** WHAT YOU WILL DO **
Arrange all of the entries below as a two-column CSV with the headers "instruction" and "location". Give one row per entry, put its text in the first field and its answer in the second, wrap each field in quotes, replace any line breaks with spaces, and leave out the pictures.

---------- TASK MATERIAL ----------

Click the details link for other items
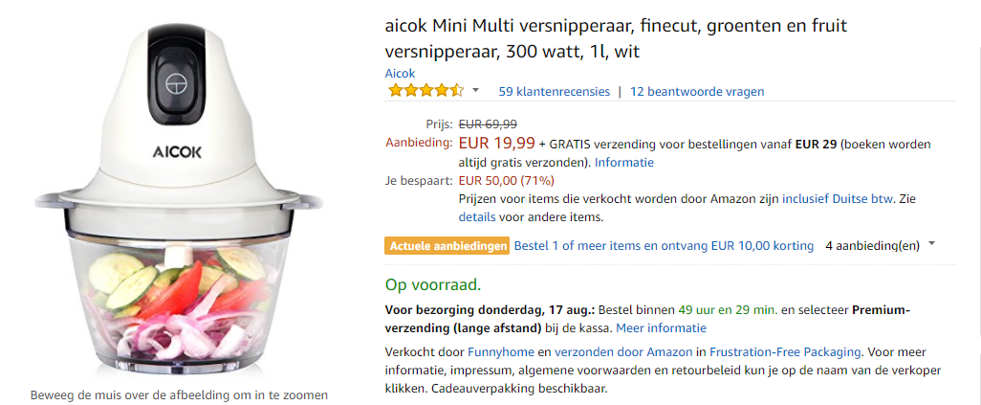(477, 217)
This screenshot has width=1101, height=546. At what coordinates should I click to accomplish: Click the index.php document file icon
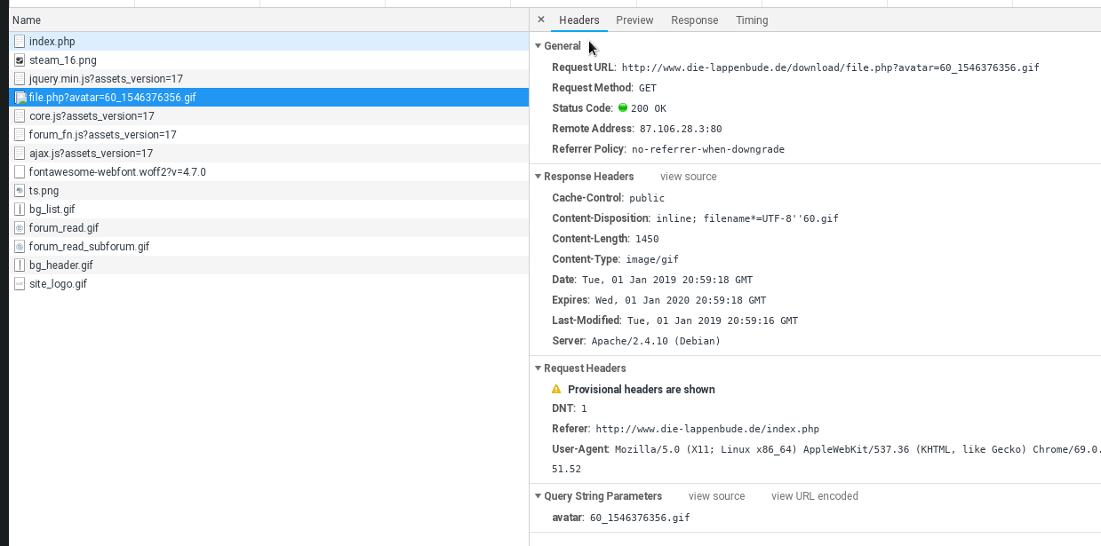(20, 42)
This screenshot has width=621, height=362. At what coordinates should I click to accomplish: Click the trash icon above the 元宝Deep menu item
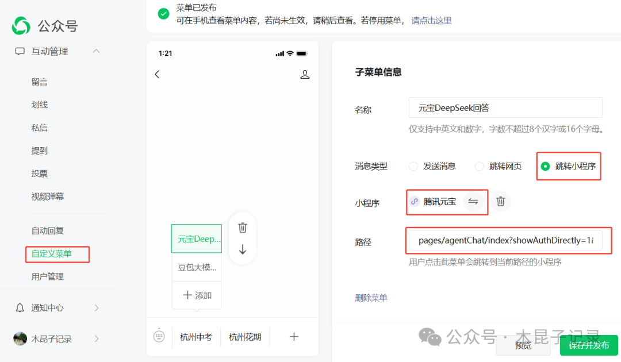pos(242,228)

----------

** EXERCISE RESPONSE **
instruction,location
"Click the details link for other items","(477, 217)"
"This screenshot has width=1101, height=546. At what coordinates should I click to accomplish: Click the index.php document file icon","(20, 42)"
"This screenshot has width=621, height=362. At what coordinates should I click to accomplish: Click the trash icon above the 元宝Deep menu item","pos(242,228)"